As regular readers of my blog will know I find it quite hard to switch off and step away from my work! However, I am aware that I do need to take time out to relax and recharge.
In November, I had loads of annual leave to use at the uni and as I didn’t want to just flit days away, I booked myself 4 nights in a log cabin to have some time out from the world. It might not be everyone’s preferred break away but I knew that I needed to do something.
I looked on Air BnB and found this place, it wasn’t too far away from home but far enough for me to switch off. Initially, I booked 2 nights but then realised I probably needed more time away so I booked a further 2 nights!

My plan was to go there and not leave and that’s exactly what I did. I took all the food I would need for my trip, books to read and journals to write in.

When I arrived it was pitch-black and I did wonder what I had done, however, I was greeted by Sally the host and she showed me to the cabin and the utility room (a small kitchenette, toilet & shower) and I settled in.

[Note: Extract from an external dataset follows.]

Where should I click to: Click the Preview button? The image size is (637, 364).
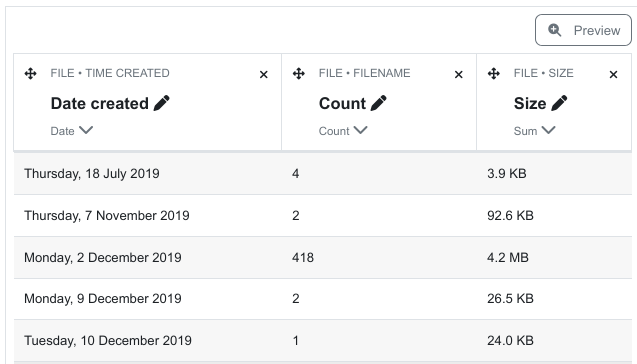pyautogui.click(x=583, y=30)
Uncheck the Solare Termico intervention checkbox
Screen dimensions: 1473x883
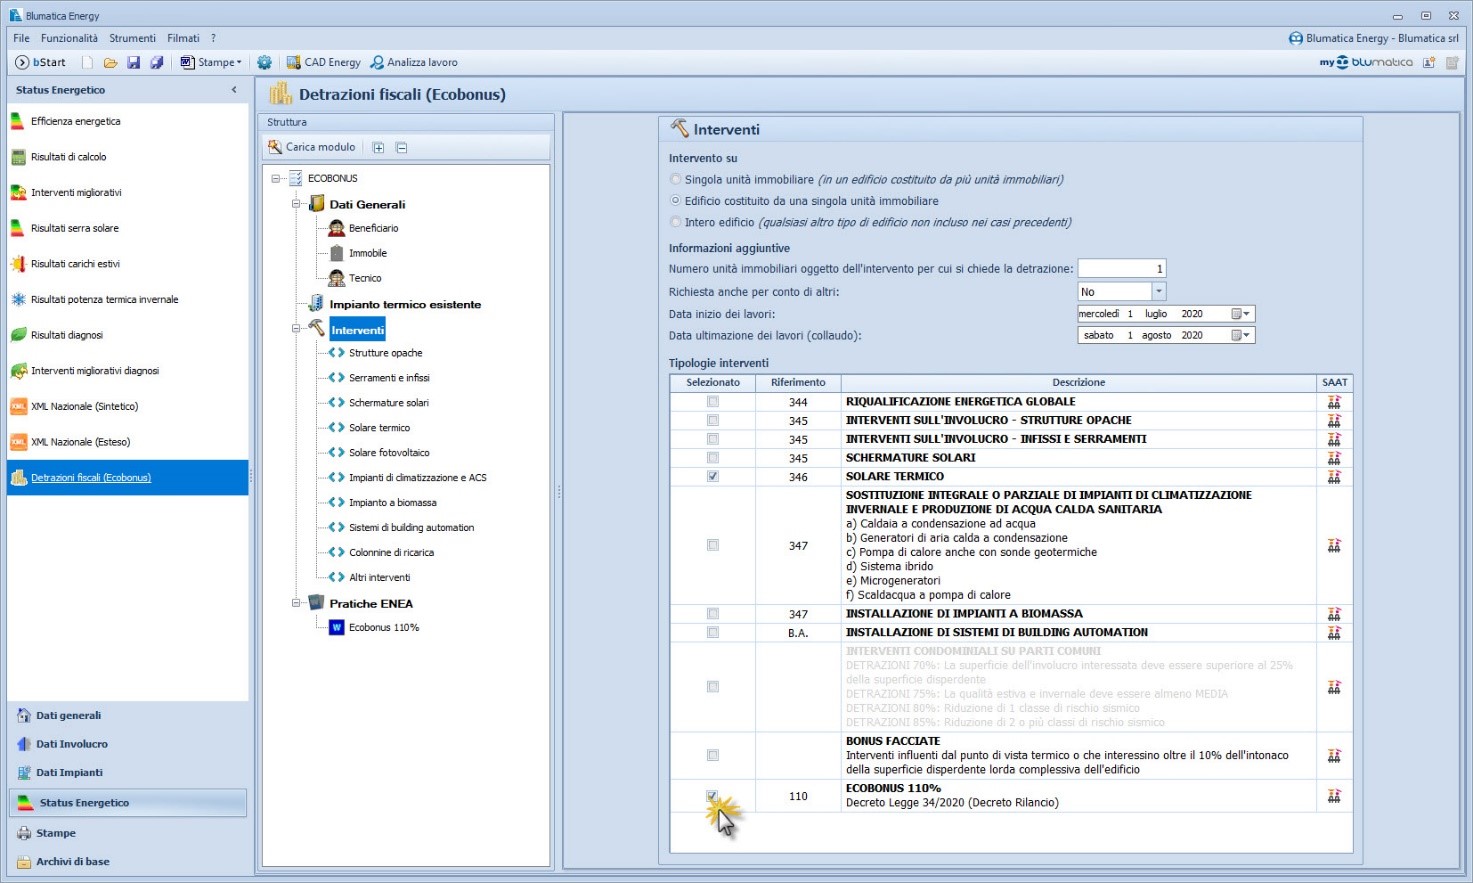[x=713, y=477]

As the listing described it was a wooden cabin perched on a hillside and the views were spectacular.

Over the next 3 days, I whiled away the days reading, writing, thinking, reflecting and staring at the scenery around me. I put no pressure on myself not to use my phone so did stay connected to friends and the outside world. The 40mph winds were a little unsettling at times as the cabin did shake a little!! Each morning, I would make my way to the kitchenette and make myself a fresh mug of coffee and then sit outside and savour the world around me!

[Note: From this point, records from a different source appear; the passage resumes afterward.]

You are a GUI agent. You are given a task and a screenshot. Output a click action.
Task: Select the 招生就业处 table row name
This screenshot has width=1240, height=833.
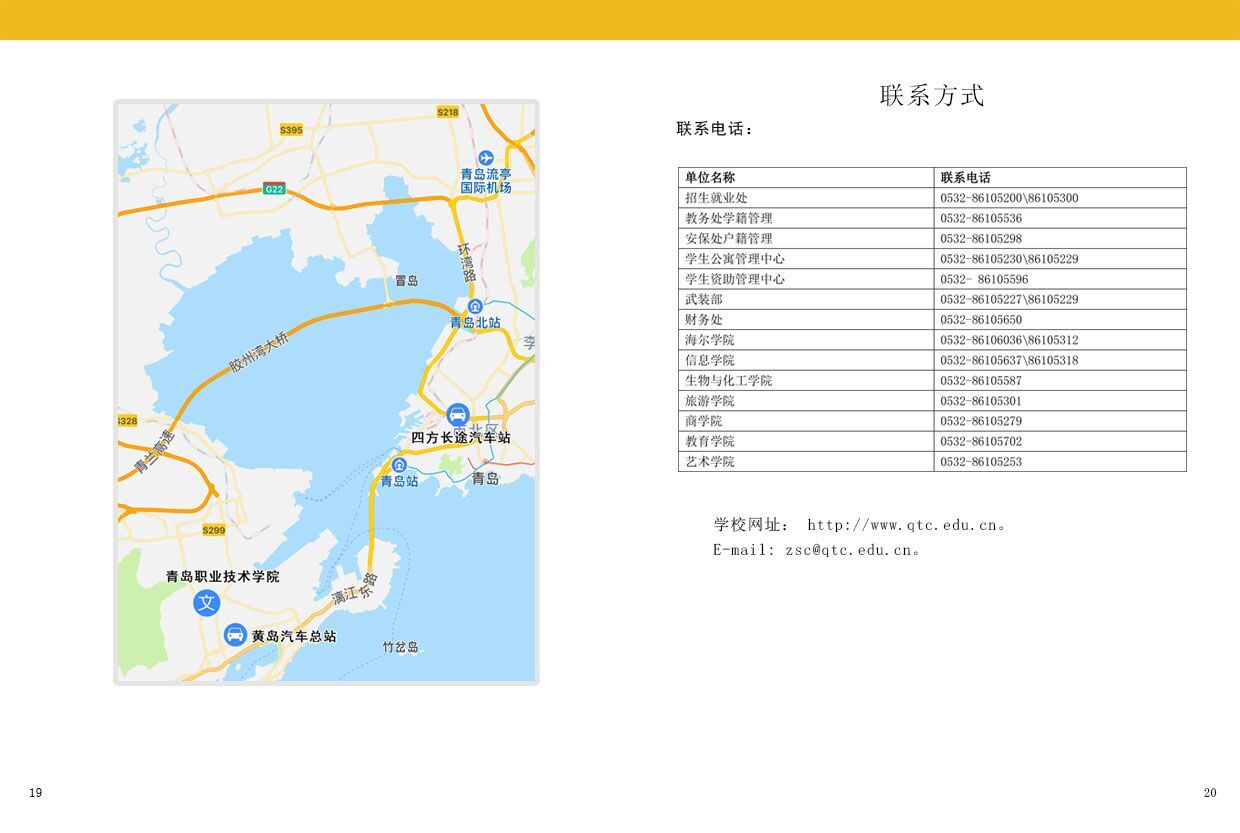716,198
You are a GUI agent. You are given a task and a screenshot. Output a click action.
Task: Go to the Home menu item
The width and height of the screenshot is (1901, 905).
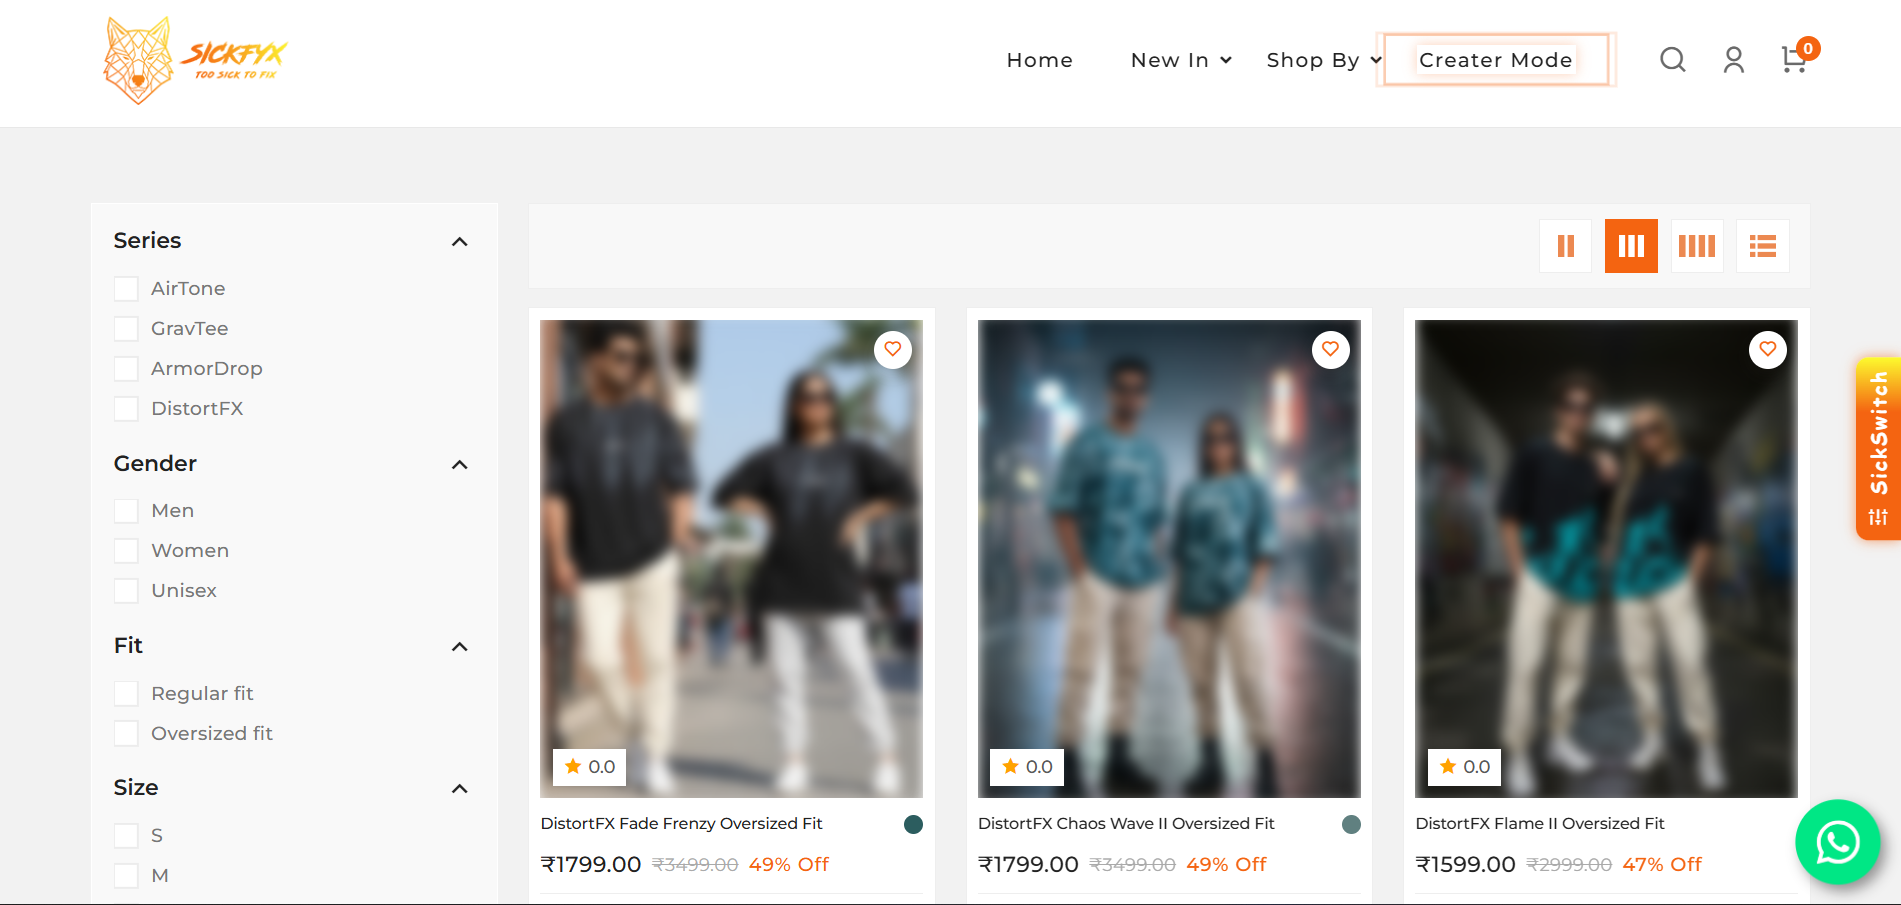1039,60
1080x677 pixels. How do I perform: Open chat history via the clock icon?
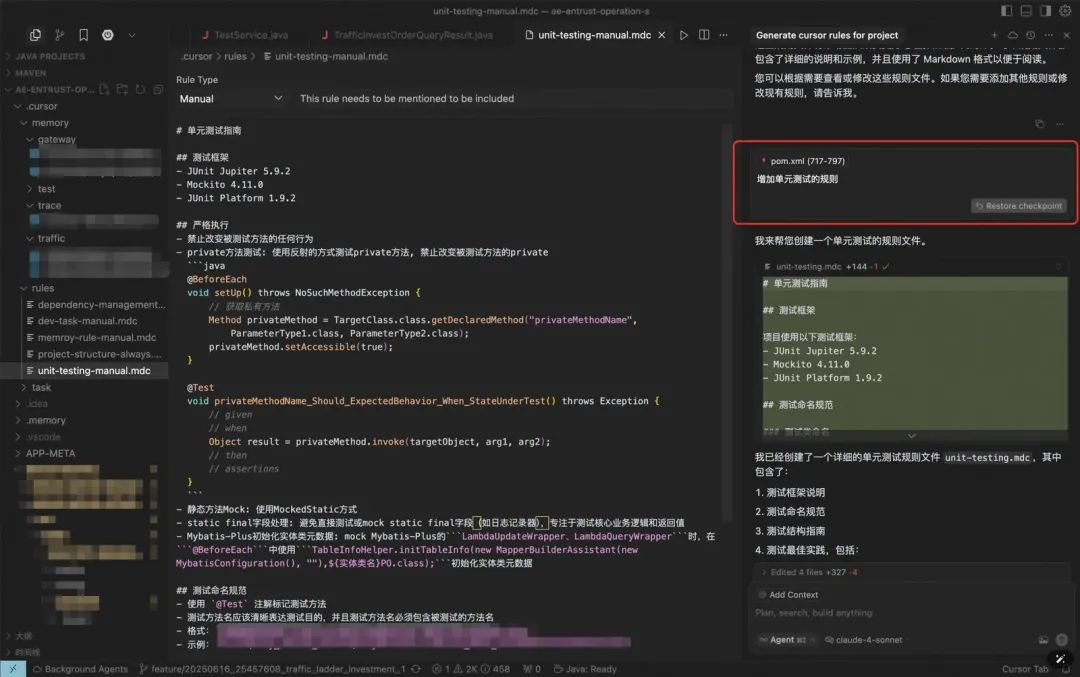1030,35
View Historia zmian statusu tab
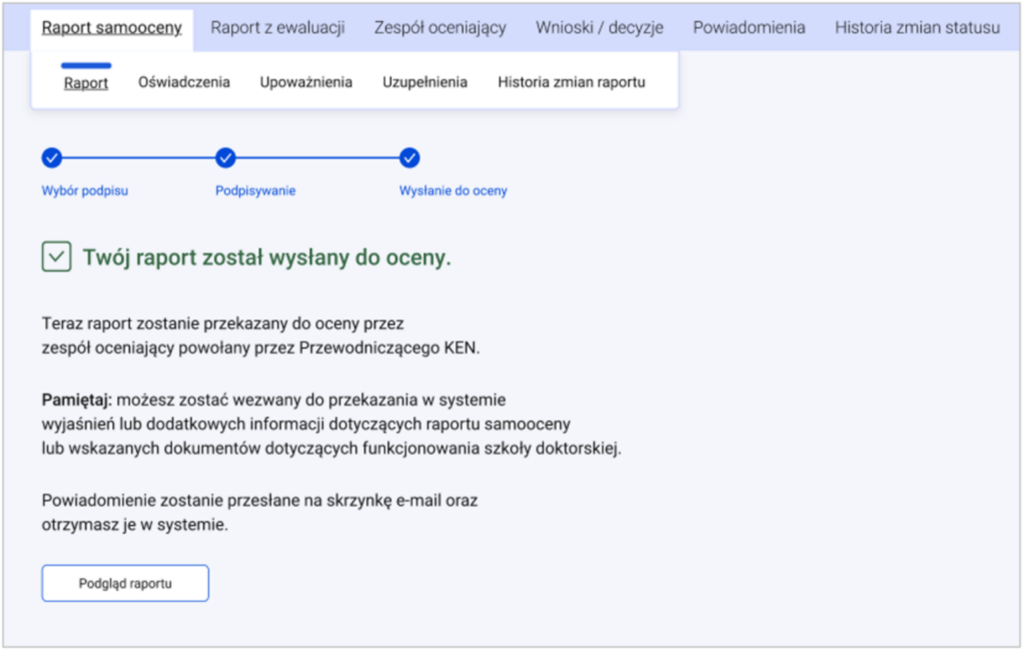Viewport: 1024px width, 651px height. tap(918, 27)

When I decided to do this “retreat” I didn’t know what emotions/feelings would come up for me during my time away but knew that I just needed to stop!
Anyway, in stopping, the resounding feeling I got was that I’m ok. Yes, there are still many things I want in my life, and many things I have yet to achieve, however, overall I realised I’m not doing too bad at this thing called life and have made great strides over the past few years to get myself in a better place mentally, physically, financially & the list goes on… I have a great job and business, I wonderful circle of friends who love and accept me for who I am and overall, my health is good despite a few issues with my knee (but I can deal with it). I have so many things to be thankful for and to remember this when times get tough.
I also realised that I have everything I need within me to achieve my hopes and dreams for my life, now this is a massive shift for me, as for as long as I remember I’ve been crippled with self-doubt, low self-belief and confidence and just not feeling good enough! Acknowledging that these are there and I can overcome them is quite liberating!! I know that this won’t be easy as these are quite deep-rooted beliefs but finally, I feel like I’m making teeny tiny steps forward.
I would recommend this cabin to everyone! Although; I chose not to leave, it is an ideal place to escape the world but also not too isolated from the world either, the town is a 30-minute walk away or a 10-minute drive and having done some research before I went there are some amazing cafes & restaurants in Slaithwaite.
I re-entered the world by meeting a very good friend for lunch as she lived near-by and then the following day I picked up these beauties to help make my house feel like a home again.
I will definitely go back to the cabin next year as it was just so beautiful and relaxing.